### Work to complete
Report the count of lines in the records that contain "target", without any added text.

### Records supplied
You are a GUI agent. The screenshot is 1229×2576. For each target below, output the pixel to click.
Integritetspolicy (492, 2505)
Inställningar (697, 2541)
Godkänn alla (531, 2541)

==

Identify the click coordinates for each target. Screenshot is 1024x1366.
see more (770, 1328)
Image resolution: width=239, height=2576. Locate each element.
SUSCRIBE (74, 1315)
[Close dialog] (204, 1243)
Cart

### Reply
2